Quantification of anti-HlyA antibody signal size.

The median of the full width at half maximum (FWHM; width of a signal at half of its maximal intensity) of anti-HlyA signals served as an estimation for the cluster size. Therefore, the self-written Fiji macro was slightly modified to return the FWHM of the Gaussian fit across the small fixed bounding box around each signal. The Gaussian fit with y offset equation in Fiji is as follows:

$$y=a\hspace{0.17em}+\hspace{0.17em}\left(b\hspace{0.17em}-\hspace{0.17em}a\right)\times e^{\left(\frac{-{\left(x-c\right)}^2}{2d^2}\right)}$$

where a is y offset, b is the height of the Gaussian fit peak at the expected value c, c is expected value (commonly labeled as μ), and d is standard deviation (commonly labeled as σ).

Each FWHM was calculated as

$$\text{FWHM}\left(\mu \mathrm{m}\right)=2\sqrt{2\ln \left(2\right)}\times \sigma$$

or

$$\text{FWHM}\left(\mu \mathrm{m}\right)=2.35482\times \sigma$$

Signals of cells of 12 randomly chosen images from the BL21(DE3)-BD strain or the UTI89 strain were pooled, and values above 1 μm were filtered out, which were occasionally created by the Gaussian fit (∼6% of the 3,994 analyzed signals). These values were plotted in an Origin 9 histogram graph using bins of 5 nm and showing a calculated normal distribution curve of the data. On top of the graph, a box-and-whisker plot of the data is shown.

Distribution to relative cell length analysis.

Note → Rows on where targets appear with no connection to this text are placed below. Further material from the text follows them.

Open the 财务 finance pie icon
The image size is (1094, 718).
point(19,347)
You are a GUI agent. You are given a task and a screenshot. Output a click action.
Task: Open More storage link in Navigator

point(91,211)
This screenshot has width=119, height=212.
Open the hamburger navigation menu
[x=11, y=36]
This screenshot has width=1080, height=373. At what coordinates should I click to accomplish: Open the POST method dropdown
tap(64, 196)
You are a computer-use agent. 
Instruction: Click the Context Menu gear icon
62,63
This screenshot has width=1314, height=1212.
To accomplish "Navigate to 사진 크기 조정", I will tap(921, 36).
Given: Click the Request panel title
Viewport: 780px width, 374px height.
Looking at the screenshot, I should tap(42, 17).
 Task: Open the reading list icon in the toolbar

Image analysis to investigate the overall distribution of anti-HlyA antibody signal in dependence of the size/length of the bacteria was performed using the already established Fiji plugin MicrobeJ [version 5.13i(20)-beta] (78). The detailed detection parameter for the MicrobeJ workflow can be found in the supplementary information. In summary, the preprocessed DAPI channel was used as a medial axis detection to generate outlines of the bacterial cells. To detect anti-HlyA antibody signals, the point-detection feature was applied to the anti-HlyA antibody channel. To include all signals of a bacterial cell, signals of 400 nm around the calculated boundaries of the bacterium were included. Results were displayed by the plugin-results feature, and a normalized heatmap was applied to visualize relative density of the signals dependent on their location. Finally, the plugin was used to plot the detected point-like anti-HlyA antibody signals to a length-normalized average shape or to plot the signal distribution according to the detected length of the cell. Twelve random images of BL21(DE3)-BD and UTI89 cells were used, resulting in 2,636 analyzed bacteria resulting in 16,777 signals for BL21(DE3)-BD and 2,000 bacterial cells resulting in 8,136 signals for UTI89, respectively.